### Task brief
Your task is to reproduce exactly the lines from the line with "Open the Overview" through the end of the records below.
········
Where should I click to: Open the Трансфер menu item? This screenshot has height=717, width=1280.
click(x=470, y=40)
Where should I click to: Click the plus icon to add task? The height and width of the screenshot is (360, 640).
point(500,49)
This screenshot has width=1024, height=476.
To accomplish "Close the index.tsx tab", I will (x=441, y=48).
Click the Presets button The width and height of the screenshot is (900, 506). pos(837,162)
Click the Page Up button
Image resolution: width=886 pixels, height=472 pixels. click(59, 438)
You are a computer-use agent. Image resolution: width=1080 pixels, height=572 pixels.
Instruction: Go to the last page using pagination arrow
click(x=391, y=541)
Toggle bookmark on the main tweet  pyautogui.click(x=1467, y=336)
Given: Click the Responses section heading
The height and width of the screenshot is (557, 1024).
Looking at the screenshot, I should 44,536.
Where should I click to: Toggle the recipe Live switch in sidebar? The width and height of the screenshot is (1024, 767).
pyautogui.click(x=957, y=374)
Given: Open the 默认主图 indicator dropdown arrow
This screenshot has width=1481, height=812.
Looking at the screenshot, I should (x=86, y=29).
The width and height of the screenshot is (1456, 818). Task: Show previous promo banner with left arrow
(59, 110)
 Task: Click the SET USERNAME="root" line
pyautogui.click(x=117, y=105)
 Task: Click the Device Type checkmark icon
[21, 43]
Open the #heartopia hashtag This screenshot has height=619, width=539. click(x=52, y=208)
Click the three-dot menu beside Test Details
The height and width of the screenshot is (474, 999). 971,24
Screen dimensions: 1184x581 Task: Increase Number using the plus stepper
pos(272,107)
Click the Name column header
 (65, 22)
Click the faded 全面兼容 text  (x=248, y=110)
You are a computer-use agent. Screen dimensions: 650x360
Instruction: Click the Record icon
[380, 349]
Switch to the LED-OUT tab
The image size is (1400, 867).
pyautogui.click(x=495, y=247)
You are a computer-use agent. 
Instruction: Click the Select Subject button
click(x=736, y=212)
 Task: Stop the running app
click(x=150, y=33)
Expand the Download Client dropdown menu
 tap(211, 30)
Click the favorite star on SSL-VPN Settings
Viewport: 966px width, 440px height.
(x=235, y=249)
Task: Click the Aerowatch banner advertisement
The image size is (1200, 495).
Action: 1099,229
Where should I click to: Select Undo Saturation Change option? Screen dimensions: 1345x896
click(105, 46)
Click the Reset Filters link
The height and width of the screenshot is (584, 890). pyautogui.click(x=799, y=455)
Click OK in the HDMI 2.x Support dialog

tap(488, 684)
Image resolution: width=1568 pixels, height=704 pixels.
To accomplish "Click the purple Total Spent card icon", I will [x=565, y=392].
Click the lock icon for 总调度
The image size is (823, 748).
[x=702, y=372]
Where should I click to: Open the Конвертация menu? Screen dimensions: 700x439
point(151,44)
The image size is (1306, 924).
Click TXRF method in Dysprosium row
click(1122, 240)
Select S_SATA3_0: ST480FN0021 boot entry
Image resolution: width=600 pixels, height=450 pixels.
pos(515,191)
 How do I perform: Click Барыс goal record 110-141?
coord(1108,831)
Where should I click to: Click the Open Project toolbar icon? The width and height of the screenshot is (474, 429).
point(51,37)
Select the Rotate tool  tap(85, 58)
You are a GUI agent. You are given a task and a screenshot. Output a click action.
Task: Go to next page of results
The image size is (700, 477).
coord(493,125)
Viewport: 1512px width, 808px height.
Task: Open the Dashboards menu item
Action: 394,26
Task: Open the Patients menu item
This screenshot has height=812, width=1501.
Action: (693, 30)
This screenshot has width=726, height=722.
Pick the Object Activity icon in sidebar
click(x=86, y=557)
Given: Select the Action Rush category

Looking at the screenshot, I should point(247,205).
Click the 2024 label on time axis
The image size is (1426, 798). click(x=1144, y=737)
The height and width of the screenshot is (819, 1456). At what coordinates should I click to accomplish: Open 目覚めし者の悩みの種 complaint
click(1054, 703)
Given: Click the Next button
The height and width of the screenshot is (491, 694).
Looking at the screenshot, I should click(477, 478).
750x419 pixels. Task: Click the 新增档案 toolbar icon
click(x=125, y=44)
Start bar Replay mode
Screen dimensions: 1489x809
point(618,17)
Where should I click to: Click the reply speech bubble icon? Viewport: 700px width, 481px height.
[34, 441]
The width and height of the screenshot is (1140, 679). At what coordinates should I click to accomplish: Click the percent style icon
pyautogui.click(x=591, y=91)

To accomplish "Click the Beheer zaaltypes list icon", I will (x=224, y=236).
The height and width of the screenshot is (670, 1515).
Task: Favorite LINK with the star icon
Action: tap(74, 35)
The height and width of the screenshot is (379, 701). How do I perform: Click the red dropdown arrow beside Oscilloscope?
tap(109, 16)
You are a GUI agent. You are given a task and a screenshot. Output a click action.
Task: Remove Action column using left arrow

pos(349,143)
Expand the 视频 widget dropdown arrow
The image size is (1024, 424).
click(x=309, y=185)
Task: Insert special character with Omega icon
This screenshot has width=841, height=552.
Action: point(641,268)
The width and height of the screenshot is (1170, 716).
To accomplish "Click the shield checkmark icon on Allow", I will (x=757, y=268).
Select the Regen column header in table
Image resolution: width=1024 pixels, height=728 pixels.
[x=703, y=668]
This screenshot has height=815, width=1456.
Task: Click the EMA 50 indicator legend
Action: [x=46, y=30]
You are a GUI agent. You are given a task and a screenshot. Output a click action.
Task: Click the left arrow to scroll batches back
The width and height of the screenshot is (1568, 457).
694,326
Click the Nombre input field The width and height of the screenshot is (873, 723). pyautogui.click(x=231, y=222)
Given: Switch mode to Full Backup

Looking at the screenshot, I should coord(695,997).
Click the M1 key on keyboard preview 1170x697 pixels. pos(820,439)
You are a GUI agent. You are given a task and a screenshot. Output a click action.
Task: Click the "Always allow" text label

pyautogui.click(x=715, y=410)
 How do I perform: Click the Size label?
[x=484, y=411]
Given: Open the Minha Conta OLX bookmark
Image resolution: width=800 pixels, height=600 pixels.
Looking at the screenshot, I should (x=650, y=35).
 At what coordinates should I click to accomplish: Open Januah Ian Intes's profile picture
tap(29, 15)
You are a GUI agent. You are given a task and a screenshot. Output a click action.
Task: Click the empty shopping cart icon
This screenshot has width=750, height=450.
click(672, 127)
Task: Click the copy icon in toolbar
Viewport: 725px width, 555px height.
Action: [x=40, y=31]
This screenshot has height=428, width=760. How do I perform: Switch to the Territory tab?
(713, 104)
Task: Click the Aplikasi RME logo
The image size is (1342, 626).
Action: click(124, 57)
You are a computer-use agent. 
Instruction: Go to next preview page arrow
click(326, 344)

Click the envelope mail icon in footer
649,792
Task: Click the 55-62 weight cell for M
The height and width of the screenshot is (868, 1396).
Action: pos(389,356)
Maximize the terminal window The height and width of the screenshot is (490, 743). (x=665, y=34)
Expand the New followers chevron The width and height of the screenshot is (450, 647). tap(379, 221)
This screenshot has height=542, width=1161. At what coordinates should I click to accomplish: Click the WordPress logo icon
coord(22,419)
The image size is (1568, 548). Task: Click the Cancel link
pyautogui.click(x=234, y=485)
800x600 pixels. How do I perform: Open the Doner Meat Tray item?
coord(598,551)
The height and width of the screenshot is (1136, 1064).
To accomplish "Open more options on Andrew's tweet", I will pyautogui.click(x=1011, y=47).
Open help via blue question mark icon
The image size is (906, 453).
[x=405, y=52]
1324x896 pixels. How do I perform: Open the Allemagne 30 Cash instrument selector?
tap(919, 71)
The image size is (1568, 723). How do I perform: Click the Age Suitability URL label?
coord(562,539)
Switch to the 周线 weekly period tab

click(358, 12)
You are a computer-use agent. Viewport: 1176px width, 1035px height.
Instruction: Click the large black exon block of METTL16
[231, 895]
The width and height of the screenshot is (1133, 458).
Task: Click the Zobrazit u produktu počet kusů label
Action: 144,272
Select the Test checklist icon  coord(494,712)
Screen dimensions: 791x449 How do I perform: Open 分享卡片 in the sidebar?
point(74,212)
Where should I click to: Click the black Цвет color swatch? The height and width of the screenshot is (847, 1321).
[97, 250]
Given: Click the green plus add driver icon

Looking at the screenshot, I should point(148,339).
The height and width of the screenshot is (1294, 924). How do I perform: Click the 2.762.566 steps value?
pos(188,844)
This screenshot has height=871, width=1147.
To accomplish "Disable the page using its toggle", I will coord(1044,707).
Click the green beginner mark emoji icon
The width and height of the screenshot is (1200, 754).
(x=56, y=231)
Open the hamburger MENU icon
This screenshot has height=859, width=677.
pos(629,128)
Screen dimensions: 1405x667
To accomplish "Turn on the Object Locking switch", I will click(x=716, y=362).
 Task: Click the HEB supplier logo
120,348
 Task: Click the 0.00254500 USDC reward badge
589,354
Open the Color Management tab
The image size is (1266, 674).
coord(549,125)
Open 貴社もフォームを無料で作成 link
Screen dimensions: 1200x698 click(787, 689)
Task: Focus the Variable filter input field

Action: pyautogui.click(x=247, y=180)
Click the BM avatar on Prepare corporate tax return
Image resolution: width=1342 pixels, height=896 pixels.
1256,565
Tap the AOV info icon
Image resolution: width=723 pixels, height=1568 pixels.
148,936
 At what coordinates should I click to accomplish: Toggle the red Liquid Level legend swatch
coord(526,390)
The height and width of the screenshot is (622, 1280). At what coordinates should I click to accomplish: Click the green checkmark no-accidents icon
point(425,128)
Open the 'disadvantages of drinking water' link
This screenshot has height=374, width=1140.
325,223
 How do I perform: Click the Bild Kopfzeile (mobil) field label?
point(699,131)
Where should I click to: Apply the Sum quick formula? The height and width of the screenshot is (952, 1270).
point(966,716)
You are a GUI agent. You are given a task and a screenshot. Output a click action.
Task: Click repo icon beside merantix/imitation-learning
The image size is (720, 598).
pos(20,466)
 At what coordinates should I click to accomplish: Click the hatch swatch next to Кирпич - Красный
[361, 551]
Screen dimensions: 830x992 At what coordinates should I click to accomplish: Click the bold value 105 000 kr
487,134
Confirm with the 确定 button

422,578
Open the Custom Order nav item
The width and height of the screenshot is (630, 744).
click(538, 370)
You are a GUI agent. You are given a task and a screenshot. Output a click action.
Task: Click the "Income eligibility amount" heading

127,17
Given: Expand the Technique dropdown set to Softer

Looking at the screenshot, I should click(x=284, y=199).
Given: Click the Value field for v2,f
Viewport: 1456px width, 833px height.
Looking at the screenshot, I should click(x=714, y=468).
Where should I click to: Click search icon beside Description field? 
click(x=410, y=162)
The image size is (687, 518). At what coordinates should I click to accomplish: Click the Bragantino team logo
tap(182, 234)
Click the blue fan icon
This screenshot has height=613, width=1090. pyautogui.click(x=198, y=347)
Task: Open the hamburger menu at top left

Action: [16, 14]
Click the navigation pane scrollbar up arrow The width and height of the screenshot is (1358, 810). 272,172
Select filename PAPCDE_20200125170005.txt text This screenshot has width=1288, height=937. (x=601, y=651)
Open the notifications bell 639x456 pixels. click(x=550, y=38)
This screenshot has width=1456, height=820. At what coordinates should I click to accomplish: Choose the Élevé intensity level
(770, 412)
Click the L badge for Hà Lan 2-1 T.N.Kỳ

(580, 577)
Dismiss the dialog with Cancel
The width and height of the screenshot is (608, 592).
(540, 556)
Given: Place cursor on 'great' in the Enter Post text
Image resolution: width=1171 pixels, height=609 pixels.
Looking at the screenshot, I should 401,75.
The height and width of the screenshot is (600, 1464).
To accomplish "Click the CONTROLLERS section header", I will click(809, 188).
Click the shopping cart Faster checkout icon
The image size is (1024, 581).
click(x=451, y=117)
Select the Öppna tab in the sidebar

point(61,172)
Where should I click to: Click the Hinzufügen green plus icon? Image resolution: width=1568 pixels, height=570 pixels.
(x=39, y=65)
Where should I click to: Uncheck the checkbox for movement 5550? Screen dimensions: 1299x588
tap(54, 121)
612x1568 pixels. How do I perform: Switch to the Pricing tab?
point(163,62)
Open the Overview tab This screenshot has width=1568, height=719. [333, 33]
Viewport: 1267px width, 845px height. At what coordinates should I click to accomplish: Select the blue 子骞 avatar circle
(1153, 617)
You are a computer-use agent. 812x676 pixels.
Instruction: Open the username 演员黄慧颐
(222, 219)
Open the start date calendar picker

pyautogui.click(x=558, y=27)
········
### Reply to the exercise
Open the Overview tab This screenshot has width=1568, height=719. [333, 33]
Viewport: 1267px width, 845px height. At what coordinates should I click to accomplish: Select the blue 子骞 avatar circle
(1153, 617)
You are a computer-use agent. 812x676 pixels.
Instruction: Open the username 演员黄慧颐
(222, 219)
Open the start date calendar picker

pyautogui.click(x=558, y=27)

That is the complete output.